• Task objective
Report back every line of the entries that contains "agent", exactly as written.
::: Source information :::
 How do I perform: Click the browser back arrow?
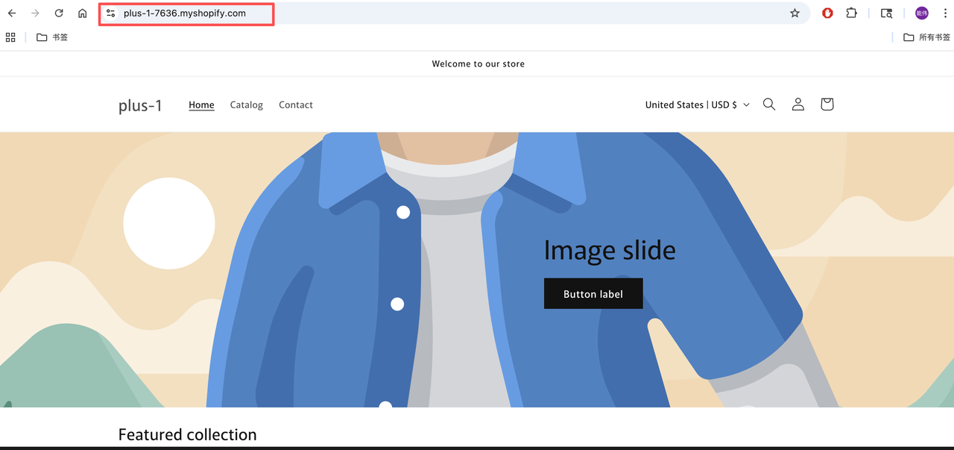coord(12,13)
:::
::: Source information :::
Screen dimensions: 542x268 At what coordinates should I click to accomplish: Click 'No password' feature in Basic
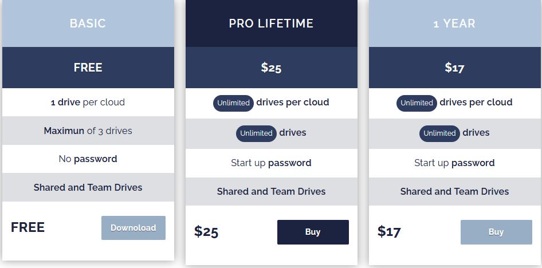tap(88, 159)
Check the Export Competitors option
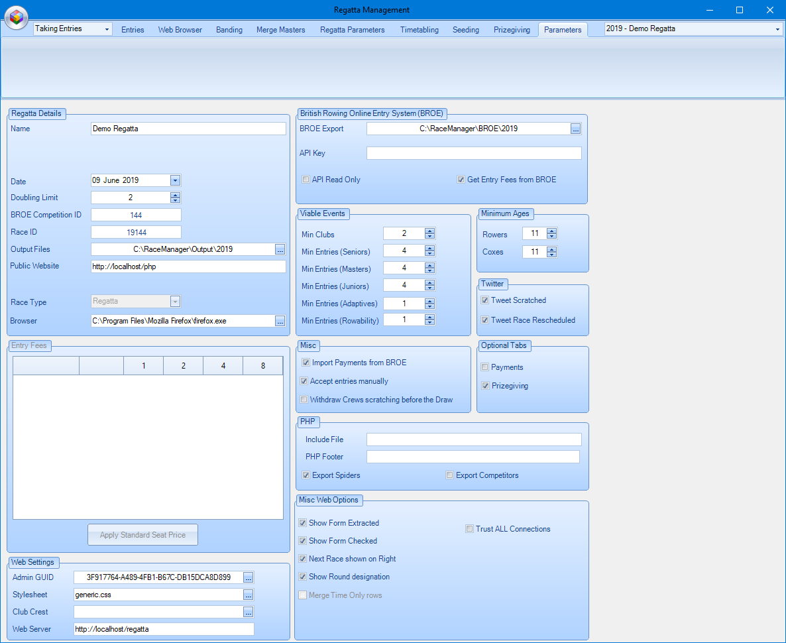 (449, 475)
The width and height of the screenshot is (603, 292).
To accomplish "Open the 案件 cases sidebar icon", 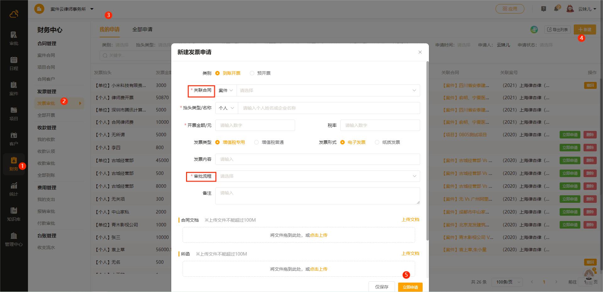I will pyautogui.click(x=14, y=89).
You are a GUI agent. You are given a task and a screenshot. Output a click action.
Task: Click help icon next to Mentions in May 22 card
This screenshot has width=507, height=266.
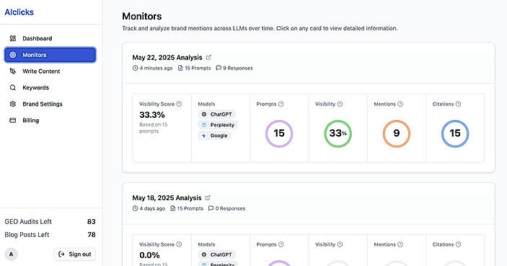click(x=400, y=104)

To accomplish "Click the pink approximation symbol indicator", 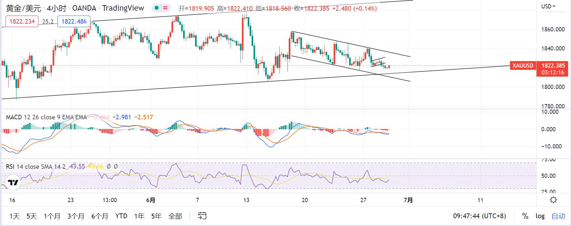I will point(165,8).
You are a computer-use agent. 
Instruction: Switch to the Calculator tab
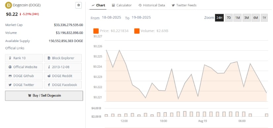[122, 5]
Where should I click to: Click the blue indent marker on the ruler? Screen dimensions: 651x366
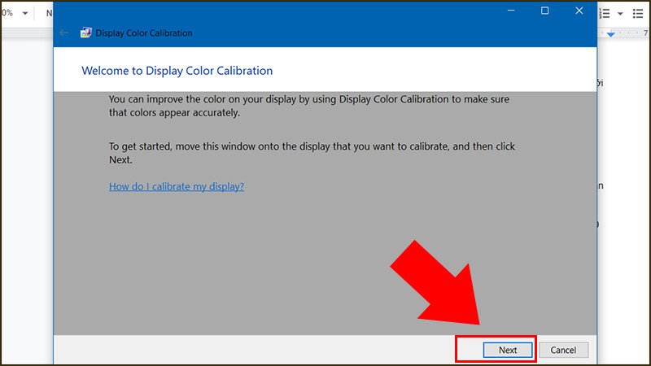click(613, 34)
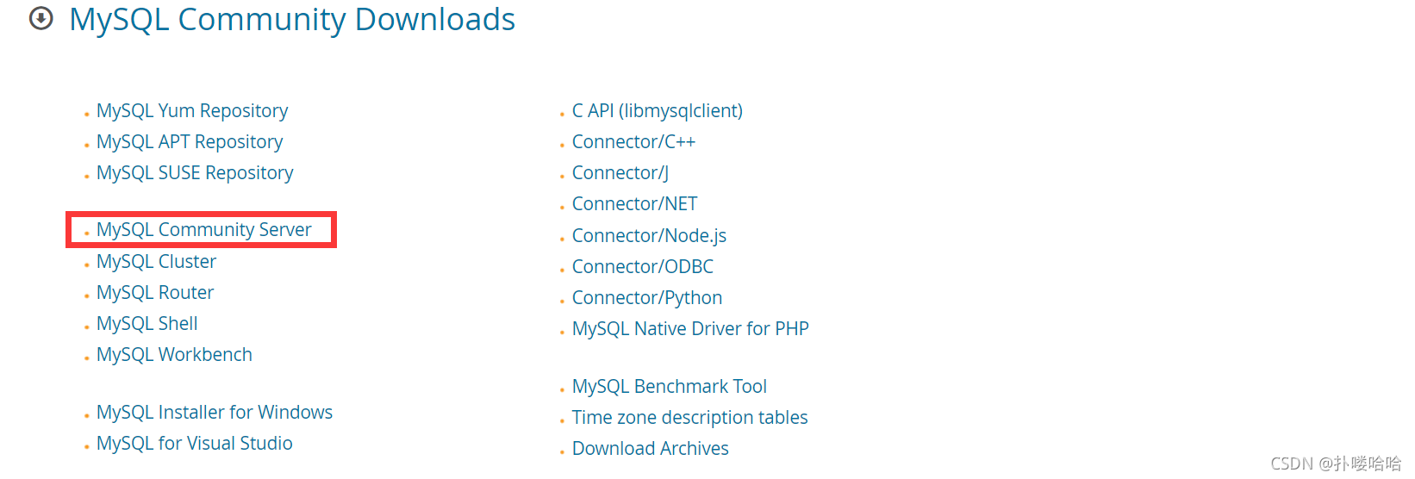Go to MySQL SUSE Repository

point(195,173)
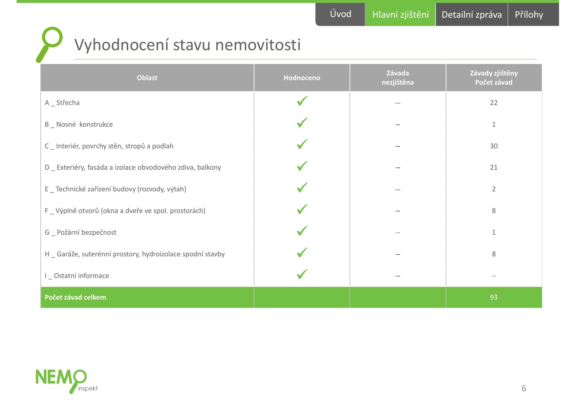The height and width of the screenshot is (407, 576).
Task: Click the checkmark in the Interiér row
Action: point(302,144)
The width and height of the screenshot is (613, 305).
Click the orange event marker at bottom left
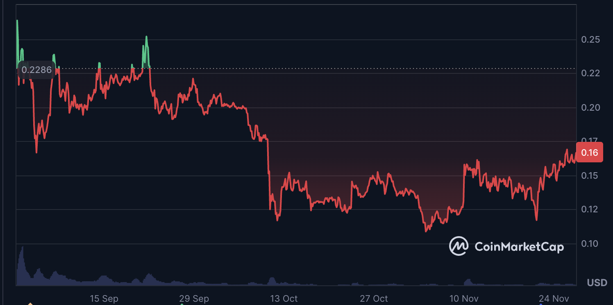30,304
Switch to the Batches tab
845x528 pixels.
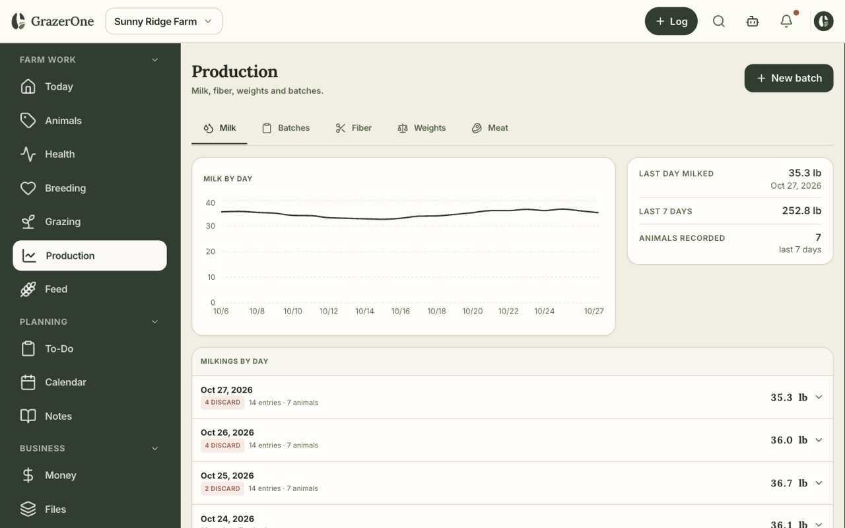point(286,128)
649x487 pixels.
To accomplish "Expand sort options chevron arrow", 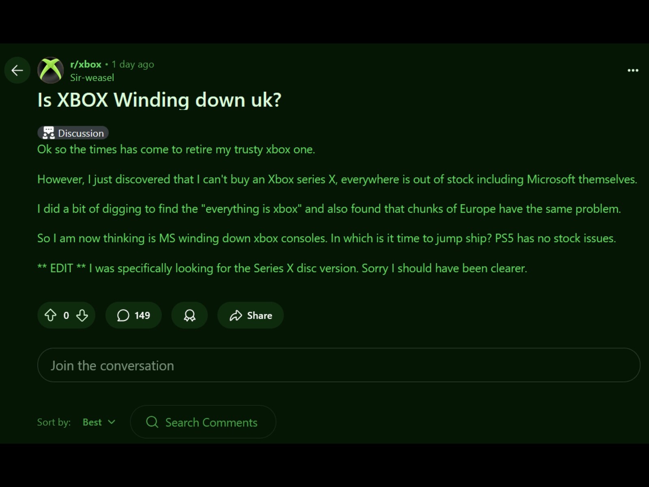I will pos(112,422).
:::
• Finished exercise
You are a GUI agent. You are given a task and a screenshot. Output a click action.
You are a computer-use agent. 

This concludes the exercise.